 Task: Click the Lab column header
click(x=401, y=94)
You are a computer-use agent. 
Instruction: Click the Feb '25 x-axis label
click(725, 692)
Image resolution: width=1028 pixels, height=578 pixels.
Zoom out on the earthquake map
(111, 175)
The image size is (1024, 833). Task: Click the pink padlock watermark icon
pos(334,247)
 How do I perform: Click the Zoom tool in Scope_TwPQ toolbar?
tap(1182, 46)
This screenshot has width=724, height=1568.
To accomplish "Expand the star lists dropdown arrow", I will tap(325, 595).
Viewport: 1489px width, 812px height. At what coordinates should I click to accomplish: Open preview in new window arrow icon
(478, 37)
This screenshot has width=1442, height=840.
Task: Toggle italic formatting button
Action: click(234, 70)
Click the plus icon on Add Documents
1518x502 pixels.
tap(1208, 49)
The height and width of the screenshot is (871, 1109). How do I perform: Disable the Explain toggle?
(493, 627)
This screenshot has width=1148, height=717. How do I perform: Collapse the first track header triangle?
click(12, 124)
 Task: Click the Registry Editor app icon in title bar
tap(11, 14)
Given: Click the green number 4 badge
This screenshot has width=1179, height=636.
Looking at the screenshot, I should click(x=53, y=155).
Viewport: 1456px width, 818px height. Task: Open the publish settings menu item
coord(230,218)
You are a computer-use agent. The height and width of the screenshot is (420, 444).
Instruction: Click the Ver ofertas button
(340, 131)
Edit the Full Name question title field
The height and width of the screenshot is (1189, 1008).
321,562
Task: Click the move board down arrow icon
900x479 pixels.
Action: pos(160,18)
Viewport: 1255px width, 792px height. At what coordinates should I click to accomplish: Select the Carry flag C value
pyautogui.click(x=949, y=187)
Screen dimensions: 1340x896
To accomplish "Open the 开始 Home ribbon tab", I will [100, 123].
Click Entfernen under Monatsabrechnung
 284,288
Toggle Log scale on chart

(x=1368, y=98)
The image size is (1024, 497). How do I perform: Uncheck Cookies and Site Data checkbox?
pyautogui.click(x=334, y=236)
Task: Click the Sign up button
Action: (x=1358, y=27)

____

▸ Problem to solve: In the rows above, replace every "pixels" with "px" and leave everything else the same.

▸ Right answer:
 Task: Click the Lab column header
click(x=401, y=94)
You are a computer-use agent. 
Instruction: Click the Feb '25 x-axis label
click(725, 692)
Image resolution: width=1028 px, height=578 px.
Zoom out on the earthquake map
(111, 175)
The image size is (1024, 833). Task: Click the pink padlock watermark icon
pos(334,247)
 How do I perform: Click the Zoom tool in Scope_TwPQ toolbar?
tap(1182, 46)
This screenshot has width=724, height=1568.
To accomplish "Expand the star lists dropdown arrow", I will tap(325, 595).
Viewport: 1489px width, 812px height. At what coordinates should I click to accomplish: Open preview in new window arrow icon
(478, 37)
This screenshot has width=1442, height=840.
Task: Toggle italic formatting button
Action: click(234, 70)
Click the plus icon on Add Documents
1518x502 px.
tap(1208, 49)
The height and width of the screenshot is (871, 1109). How do I perform: Disable the Explain toggle?
(493, 627)
This screenshot has width=1148, height=717. How do I perform: Collapse the first track header triangle?
click(12, 124)
 Task: Click the Registry Editor app icon in title bar
tap(11, 14)
Given: Click the green number 4 badge
This screenshot has width=1179, height=636.
Looking at the screenshot, I should click(x=53, y=155).
Viewport: 1456px width, 818px height. Task: Open the publish settings menu item
coord(230,218)
You are a computer-use agent. The height and width of the screenshot is (420, 444).
Instruction: Click the Ver ofertas button
(340, 131)
Edit the Full Name question title field
The height and width of the screenshot is (1189, 1008).
321,562
Task: Click the move board down arrow icon
900x479 px.
Action: pos(160,18)
Viewport: 1255px width, 792px height. At what coordinates should I click to accomplish: Select the Carry flag C value
pyautogui.click(x=949, y=187)
Screen dimensions: 1340x896
To accomplish "Open the 开始 Home ribbon tab", I will [100, 123].
Click Entfernen under Monatsabrechnung
 284,288
Toggle Log scale on chart

(x=1368, y=98)
The image size is (1024, 497). How do I perform: Uncheck Cookies and Site Data checkbox?
pyautogui.click(x=334, y=236)
Task: Click the Sign up button
Action: (x=1358, y=27)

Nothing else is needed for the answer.